═══ EXTRACTED INFORMATION ═══

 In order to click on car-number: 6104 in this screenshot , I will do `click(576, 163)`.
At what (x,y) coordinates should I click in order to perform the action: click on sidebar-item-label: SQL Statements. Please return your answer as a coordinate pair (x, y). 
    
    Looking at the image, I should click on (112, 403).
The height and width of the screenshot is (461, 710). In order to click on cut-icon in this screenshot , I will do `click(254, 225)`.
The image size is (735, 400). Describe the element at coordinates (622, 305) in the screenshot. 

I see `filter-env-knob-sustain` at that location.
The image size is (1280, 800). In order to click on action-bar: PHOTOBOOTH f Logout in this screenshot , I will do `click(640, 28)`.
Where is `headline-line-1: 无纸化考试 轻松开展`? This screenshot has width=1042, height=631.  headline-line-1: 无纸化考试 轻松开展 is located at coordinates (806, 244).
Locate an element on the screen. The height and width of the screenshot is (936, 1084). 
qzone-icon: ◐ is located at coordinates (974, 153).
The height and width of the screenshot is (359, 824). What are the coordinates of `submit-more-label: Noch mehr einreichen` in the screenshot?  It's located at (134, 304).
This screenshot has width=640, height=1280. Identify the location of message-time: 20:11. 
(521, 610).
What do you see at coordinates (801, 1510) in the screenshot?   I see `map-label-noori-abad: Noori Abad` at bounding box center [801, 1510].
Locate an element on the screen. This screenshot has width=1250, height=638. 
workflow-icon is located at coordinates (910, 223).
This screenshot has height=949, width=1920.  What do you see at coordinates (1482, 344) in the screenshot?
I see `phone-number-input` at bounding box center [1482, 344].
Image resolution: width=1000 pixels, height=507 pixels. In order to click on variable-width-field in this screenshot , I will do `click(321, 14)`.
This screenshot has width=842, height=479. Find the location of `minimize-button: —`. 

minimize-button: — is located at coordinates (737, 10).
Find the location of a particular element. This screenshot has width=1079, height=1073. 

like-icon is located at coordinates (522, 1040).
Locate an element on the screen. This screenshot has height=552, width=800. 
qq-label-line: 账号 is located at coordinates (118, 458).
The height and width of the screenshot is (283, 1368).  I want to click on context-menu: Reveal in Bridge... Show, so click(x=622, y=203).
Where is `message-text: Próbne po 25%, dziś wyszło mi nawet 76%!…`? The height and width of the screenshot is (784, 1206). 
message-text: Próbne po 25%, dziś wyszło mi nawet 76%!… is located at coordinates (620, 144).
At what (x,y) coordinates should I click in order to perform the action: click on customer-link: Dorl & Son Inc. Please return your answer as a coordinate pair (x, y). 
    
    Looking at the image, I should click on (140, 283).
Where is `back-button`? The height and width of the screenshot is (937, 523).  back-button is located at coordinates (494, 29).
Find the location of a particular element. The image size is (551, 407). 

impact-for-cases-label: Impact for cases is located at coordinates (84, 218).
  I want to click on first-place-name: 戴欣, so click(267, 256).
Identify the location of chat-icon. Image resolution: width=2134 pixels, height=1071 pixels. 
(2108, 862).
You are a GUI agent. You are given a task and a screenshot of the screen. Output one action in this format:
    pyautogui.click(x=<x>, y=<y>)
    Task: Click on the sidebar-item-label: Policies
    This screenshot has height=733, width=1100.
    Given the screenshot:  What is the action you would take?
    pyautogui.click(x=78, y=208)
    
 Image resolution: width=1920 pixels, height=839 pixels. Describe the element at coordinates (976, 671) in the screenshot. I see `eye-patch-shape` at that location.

═══

DESCRIPTION OF THE TASK:
Edit all of the items above so that every "Locate an element on the screen" becomes "Find an element on the page", and reproduce every line otherwise unchanged.

TASK RESPONSE:
 In order to click on car-number: 6104 in this screenshot , I will do `click(576, 163)`.
At what (x,y) coordinates should I click in order to perform the action: click on sidebar-item-label: SQL Statements. Please return your answer as a coordinate pair (x, y). 
    
    Looking at the image, I should click on (112, 403).
The height and width of the screenshot is (461, 710). In order to click on cut-icon in this screenshot , I will do `click(254, 225)`.
The image size is (735, 400). Describe the element at coordinates (622, 305) in the screenshot. 

I see `filter-env-knob-sustain` at that location.
The image size is (1280, 800). In order to click on action-bar: PHOTOBOOTH f Logout in this screenshot , I will do `click(640, 28)`.
Where is `headline-line-1: 无纸化考试 轻松开展`? This screenshot has width=1042, height=631.  headline-line-1: 无纸化考试 轻松开展 is located at coordinates (806, 244).
Find an element on the page. The height and width of the screenshot is (936, 1084). 
qzone-icon: ◐ is located at coordinates (974, 153).
The height and width of the screenshot is (359, 824). What are the coordinates of `submit-more-label: Noch mehr einreichen` in the screenshot?  It's located at (134, 304).
This screenshot has width=640, height=1280. Identify the location of message-time: 20:11. 
(521, 610).
What do you see at coordinates (801, 1510) in the screenshot?   I see `map-label-noori-abad: Noori Abad` at bounding box center [801, 1510].
Find an element on the page. This screenshot has width=1250, height=638. 
workflow-icon is located at coordinates (910, 223).
This screenshot has height=949, width=1920.  What do you see at coordinates (1482, 344) in the screenshot?
I see `phone-number-input` at bounding box center [1482, 344].
Image resolution: width=1000 pixels, height=507 pixels. In order to click on variable-width-field in this screenshot , I will do `click(321, 14)`.
This screenshot has width=842, height=479. Find the location of `minimize-button: —`. 

minimize-button: — is located at coordinates (737, 10).
Find the location of a particular element. This screenshot has width=1079, height=1073. 

like-icon is located at coordinates (522, 1040).
Find an element on the page. This screenshot has height=552, width=800. 
qq-label-line: 账号 is located at coordinates (118, 458).
The height and width of the screenshot is (283, 1368).  I want to click on context-menu: Reveal in Bridge... Show, so click(x=622, y=203).
Where is `message-text: Próbne po 25%, dziś wyszło mi nawet 76%!…`? The height and width of the screenshot is (784, 1206). 
message-text: Próbne po 25%, dziś wyszło mi nawet 76%!… is located at coordinates (620, 144).
At what (x,y) coordinates should I click in order to perform the action: click on customer-link: Dorl & Son Inc. Please return your answer as a coordinate pair (x, y). 
    
    Looking at the image, I should click on (140, 283).
Where is `back-button`? The height and width of the screenshot is (937, 523).  back-button is located at coordinates (494, 29).
Find the location of a particular element. The image size is (551, 407). 

impact-for-cases-label: Impact for cases is located at coordinates (84, 218).
  I want to click on first-place-name: 戴欣, so click(267, 256).
Identify the location of chat-icon. Image resolution: width=2134 pixels, height=1071 pixels. 
(2108, 862).
You are a GUI agent. You are given a task and a screenshot of the screen. Output one action in this format:
    pyautogui.click(x=<x>, y=<y>)
    Task: Click on the sidebar-item-label: Policies
    This screenshot has height=733, width=1100.
    Given the screenshot:  What is the action you would take?
    pyautogui.click(x=78, y=208)
    
 Image resolution: width=1920 pixels, height=839 pixels. Describe the element at coordinates (976, 671) in the screenshot. I see `eye-patch-shape` at that location.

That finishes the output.